• [Text passage]

- - - - -

# Kitty Litter Ballast



## Truthman (Dec 13, 2008)

I'm very curious to know if anyone has used kitty litter for ballast outdoors. If you have, did you use cheap litter or the clumping kind? I want to float my track in ballast outdoors.


----------



## TheFishGuy (Feb 1, 2011)

I believe the best thing to use is chicken grit.


----------



## Truthman (Dec 13, 2008)

Yes, of all the floating ballast, chicken grit seems to be the best. I think I read someone in the UK has successfully used litter and was curious if anyone has used it for outdoor track bed.


----------



## trainman707 (Jan 3, 2008)

Too many cats in my area! LOL (sorry couldn't resist)


I used chicken grit in California. Here in Arkansas, it washes away in our heavy rains. I've used pea gravel since moving here and it works very well. Not the best look however need to use what works. I've tried putting the grit on top of it, however it still washes away.

- - - - -

• [Data shown]
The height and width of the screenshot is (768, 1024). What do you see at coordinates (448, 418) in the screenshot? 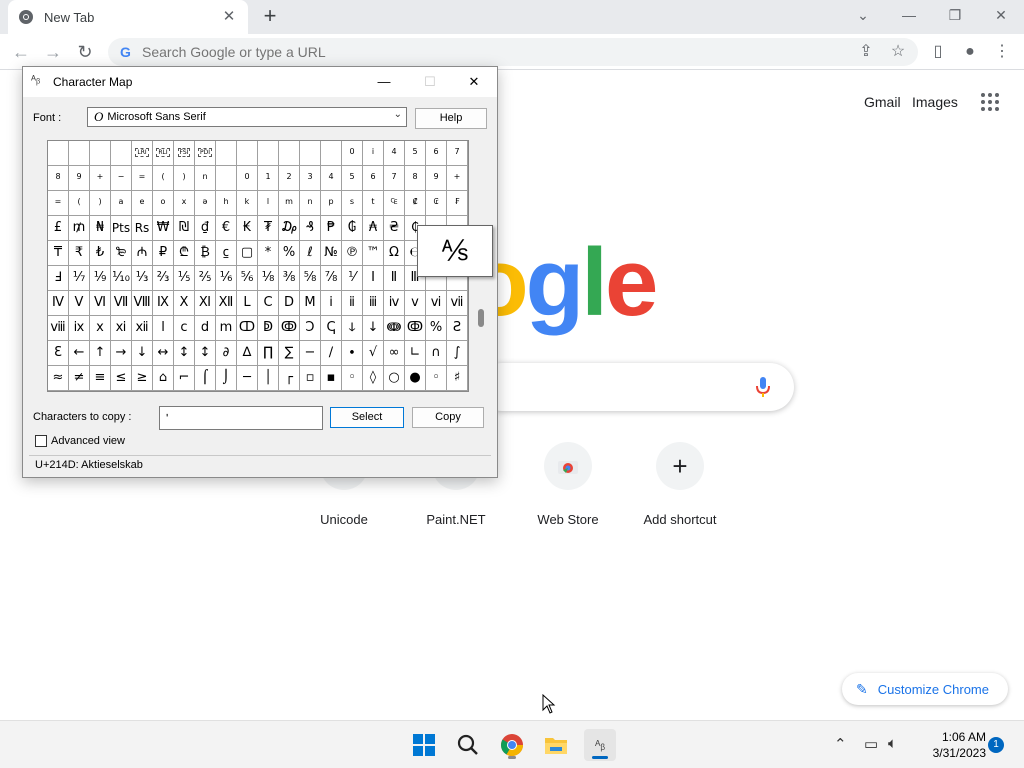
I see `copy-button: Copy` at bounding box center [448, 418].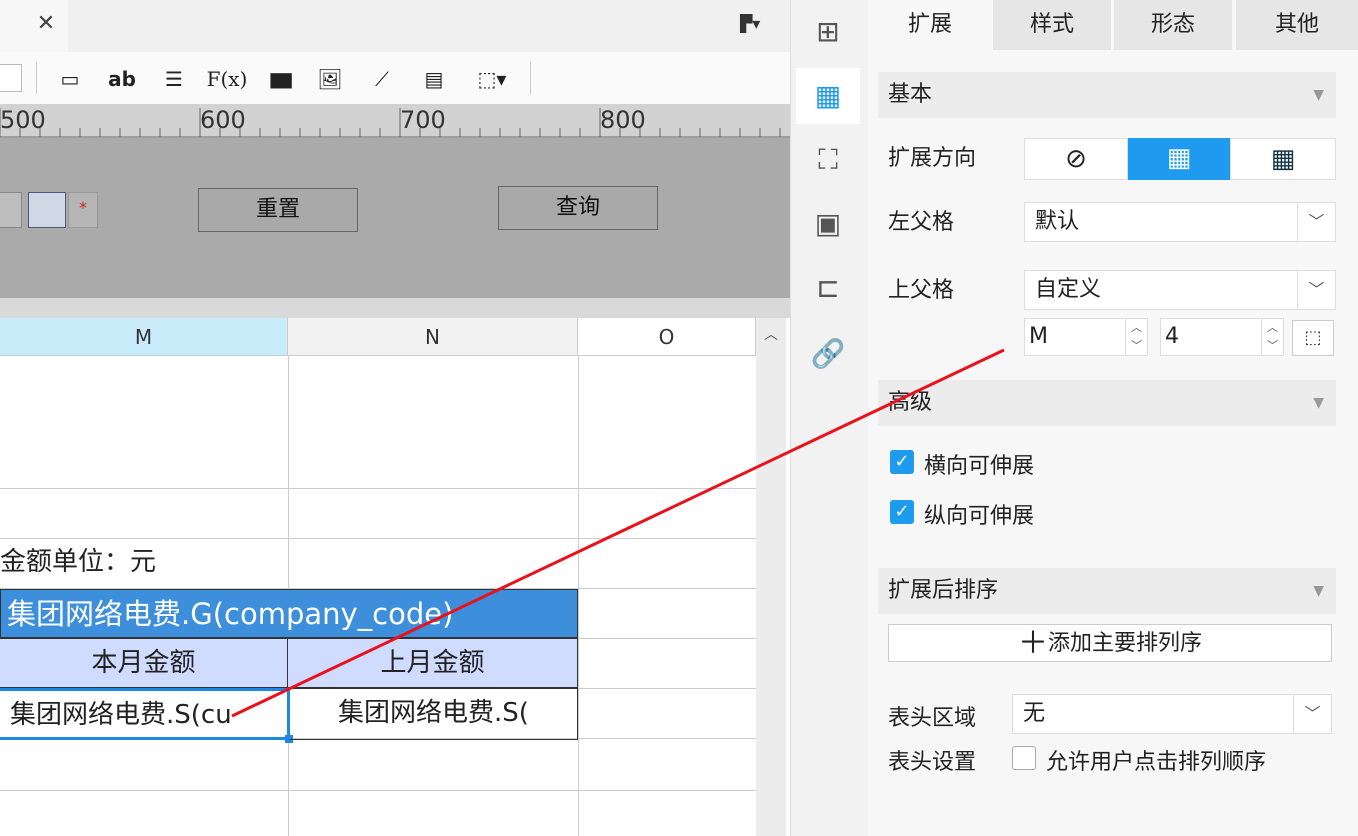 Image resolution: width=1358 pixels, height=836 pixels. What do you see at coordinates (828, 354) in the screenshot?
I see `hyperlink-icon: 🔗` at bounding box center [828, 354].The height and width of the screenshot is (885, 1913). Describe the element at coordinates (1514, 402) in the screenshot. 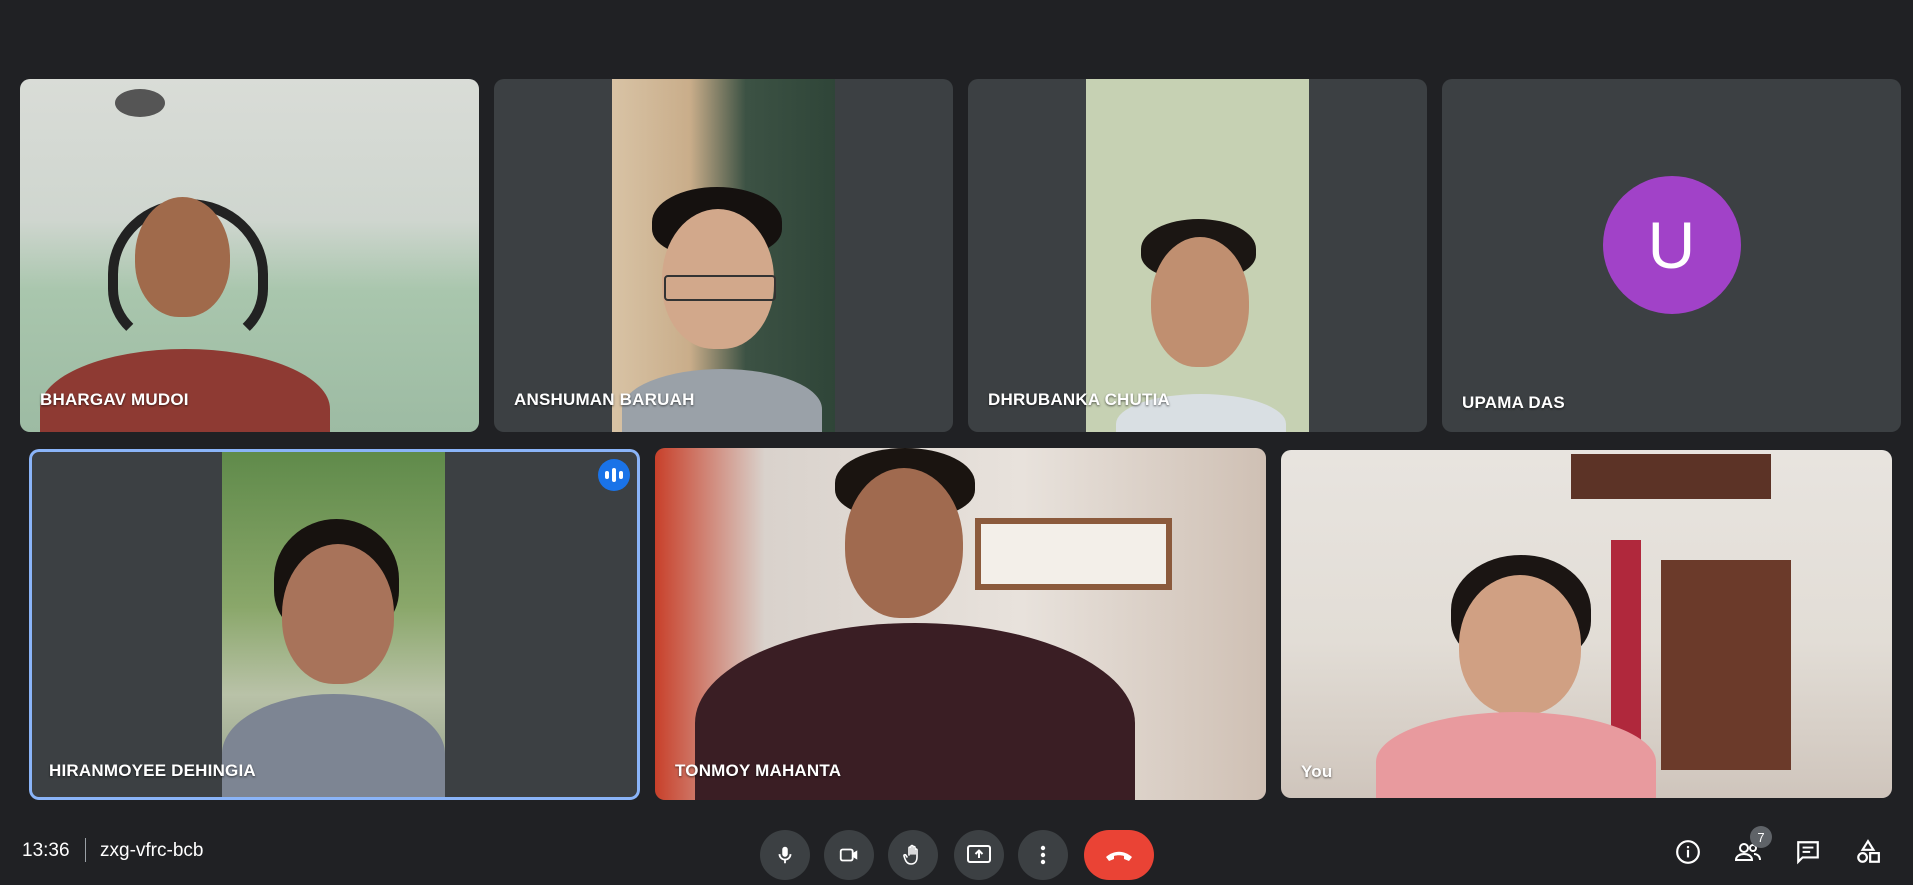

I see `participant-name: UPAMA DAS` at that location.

- - - - -

• [Exercise tasks]
1. Copy the part of the kitty litter ballast thread from "## trainman707 (Jan" up to and including "still washes away.".
2. Answer these questions using the kitty litter ballast thread.
(a) What does TheFishGuy believe is the best thing to use?
(b) In which state did trainman707 use chicken grit?
(c) What has trainman707 used since moving to Arkansas?
3. Summarize the kitty litter ballast thread in two sentences.

• [Exercise solutions]
1.
## trainman707 (Jan 3, 2008)

Too many cats in my area! LOL (sorry couldn't resist)


I used chicken grit in California. Here in Arkansas, it washes away in our heavy rains. I've used pea gravel since moving here and it works very well. Not the best look however need to use what works. I've tried putting the grit on top of it, however it still washes away.

2.
(a) Chicken grit.
(b) California.
(c) Pea gravel.

3. One poster asks whether anyone has used cheap or clumping kitty litter to float track in ballast outdoors, and the replies agree that chicken grit seems to be the best floating ballast. Another member reports that chicken grit worked in California but washes away in Arkansas's heavy rains, so the member has used pea gravel there, which works very well even though it is not the best look.